見出し画像

音楽短篇集 「Someone Who Knows Love」 制作のはじまり

「この作品を作ることで、僕は僕自身をもっと好きになろうと思う。

自分自身を肯定して、そして愛することで未来は拓けていくような、そんな気が今はしているから。」

           ☆

僕はこれまでたったひとり、沢山のデモテープを作り続けてきた。

いつか陽のあたる場所で、贅沢を言うなら誰かに気に入ってもらえたらいいなと思いながら。

「いつかは完全な形でレコーディングしよう」
そして、そんなに沢山とは言わないから世の中の人達に聴いてもらいたい。
そんな風に思いながら。

そのいつかが、たぶん「今」であるということを僕は少し前から感じていた。

今年の2月の中頃に上京してきてから、多くの出会いもあった。
そうして出会った人達は、みな僕の背中を優しく押してくれる存在だった。

僕はレコーディングを決意した。
勤めていた会社に事情を話し、僕は会社を辞めた。

その会社は上京してきてすぐに僕を雇ってくれて、これまで勤めた何処よりも僕のことを認めてくれた。

それが本当に嬉しかったし、居心地も良かった。
このご時世の中にあって、だ。

だからこそ、僕はそういうふうに「毎日が幸せであること」と「自分の本当にやりたいこと」がちゃんと重なっているかを考えていた。

答えはノーだった。

僕はあとの事なんてなーんにも考えずに、しばらくの間音楽制作に専念することにした。

心のままに。

           ☆

もちろんそこには大きなリスクが伴うということも承知していた。

今回のレコーディングはかなりの費用もかかる。
そして僕はいったん仕事も辞めて、この制作に専念しているということ。

いったん仕事を辞めたのは時間的に、というよりは体調面での理由が大きい。

もちろん仕事を続けながら時間をやりくりし、体調と相談しながら制作を行うことだって出来るし、それはそれで素晴らしいことだ。

でも仮に、そういうふうにして創った作品は僕にとってMAXだろうか?

たぶん違うと思う。
かけた時間や手間、体調の良しあしだって作品の仕上がりに大きく影響してくる。

欲しいもの、全部は手に入らないな。
欲しいものは沢山あるけれど、僕はやっぱりこれまで作り続けてきた楽曲たちが完成される所を見てみたい。

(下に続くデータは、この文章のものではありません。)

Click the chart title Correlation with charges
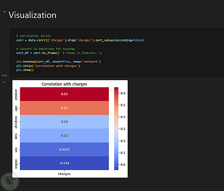The height and width of the screenshot is (191, 224). coord(64,84)
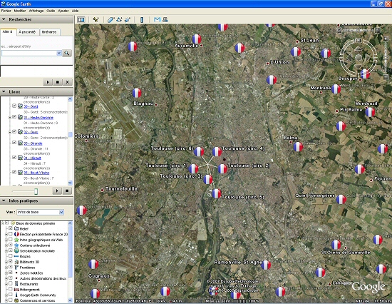Click the search magnifier button
This screenshot has width=392, height=304.
pyautogui.click(x=67, y=53)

僕の心の奥底から聴こえる声はそう言っていて、だから僕は幾つかのものと引き換えに、今回の作品の制作に臨むことにした。

本当に完成された形に触れてみたい。
僕自身がそれに対して誰よりも興味があったし、心から楽しみにしていた。

自分の才能を信じている、とまでは言わない。
でも僕は我ながら自分が書いた曲たちが大好きだった。

「うん、なかなかだ。悪くないぞ。」
なんて一人悦に入ったりしながら。

           ☆

そして、この音楽短篇集の制作を共にする仲間。
トキオ(小説「トーキョー・パラレルワールド」に出てくる彼です)とドラマー(公表していい時期が来たら紹介しますね)・・愛する人たち、そして自分自身と、この作品の完成の喜びを分かちあえたら、こんなに幸せなことはないなぁと、そんな風に思っている。

            

今回レコーディングするのは3曲。
作品とか、アルバムと呼ぶには少しさみしい曲数ではあるけれど、予算にも限りがある。それはもう仕方ないことで。

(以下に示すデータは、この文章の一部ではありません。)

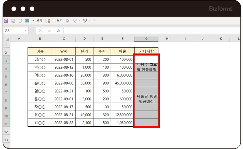Image resolution: width=243 pixels, height=149 pixels.
Task: Select the pointer arrow tool
Action: (x=68, y=21)
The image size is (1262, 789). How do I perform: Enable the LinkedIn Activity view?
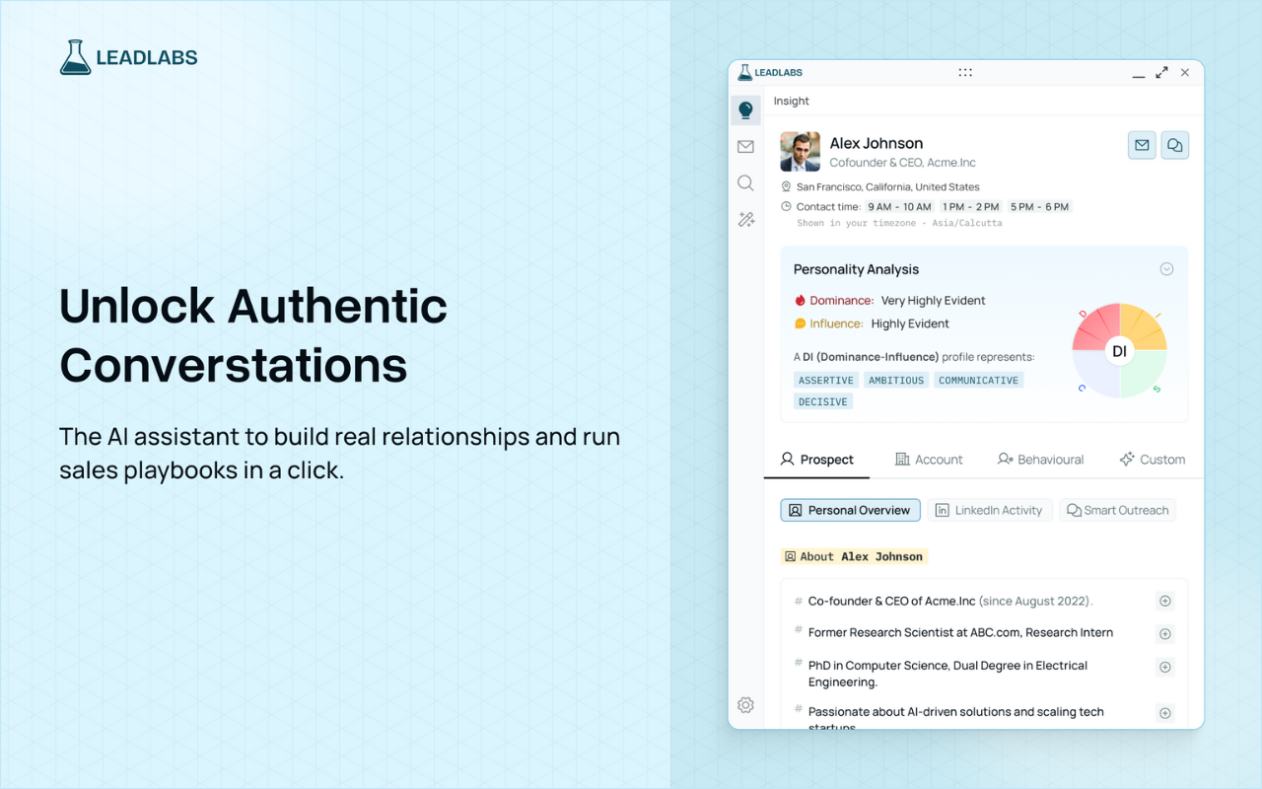point(990,510)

とは言っても、やっぱり僕は「アルバム」っていうものが好きだ。

「名盤」と呼ばれる作品にはストーリーやコンセプト、あるいはそういったものを前面に打ち出してはいなくとも、作品の中に1つの流れみたいなものが確かにあって、いわゆる一曲単位の「シングル盤」とは違うその質感みたいなものが僕は大好きだった。

むむむ。
しかしながら3曲ではとてもアルバムとは呼べない・・。

そしてある時不意に立ち寄った本屋さんの中で僕はふと思った。

「音楽短篇集」っていう概念・・面白いかも、と。

そして偶然にも今回の3曲はどれもミディアムテンポで、全てがラブソングだった。(選曲はトキオ)

1.LIVERPOOL:20代前半、自分にとってのすべてだったバンド。

2.LAST REASON:心から愛した、もう自分の隣にはいない最愛の人。

3.ハイドレンジア:そしてほかでもない、自分自身へ向けてのラブソング。

鞄に忍ばせた短篇集。

好きなときに好きなエピソードを開く。
もちろん気分や時間次第では全編通しで読んだっていい。

でも短篇集なんてものには決まってお気に入りの一話があって、時々不意に読み返したくなる。

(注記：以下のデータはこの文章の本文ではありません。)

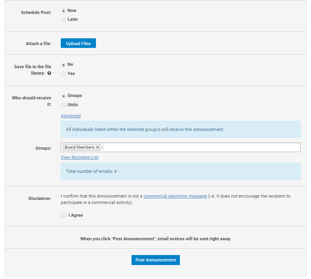Image resolution: width=311 pixels, height=279 pixels.
Task: Click the Upload Files button
Action: 78,44
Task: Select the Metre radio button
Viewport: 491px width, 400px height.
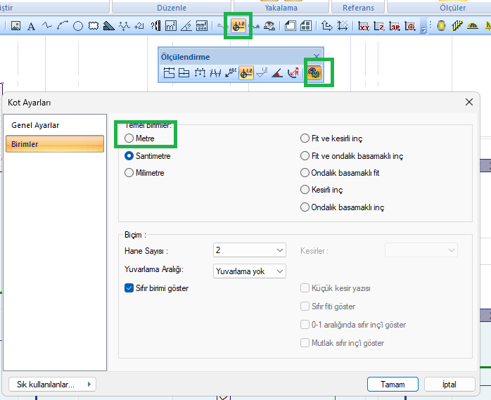Action: (x=129, y=138)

人それぞれに、短篇集のなかのお気に入りの一話がある。

短いエピソード達がそれぞれに独立して存在し、その集まりが作品になっている。

僕はそんな短篇集・・音楽短篇集を創ることにした。

タイトルは「Someone Who Knows Love」
直訳すると「愛を知る人」だ。

僕がこの世界の中で関わり合う人や出来事たちを、うまく愛せているのかは甚だ疑問だ。

「愛していた」と気づくのはいつも随分と後になってからで、「バカだなぁ」と自分自身をなじるのが常だ。

まあそれでも、今なお心から愛せる過去があるってことは、結構幸せなことなのかもしれない。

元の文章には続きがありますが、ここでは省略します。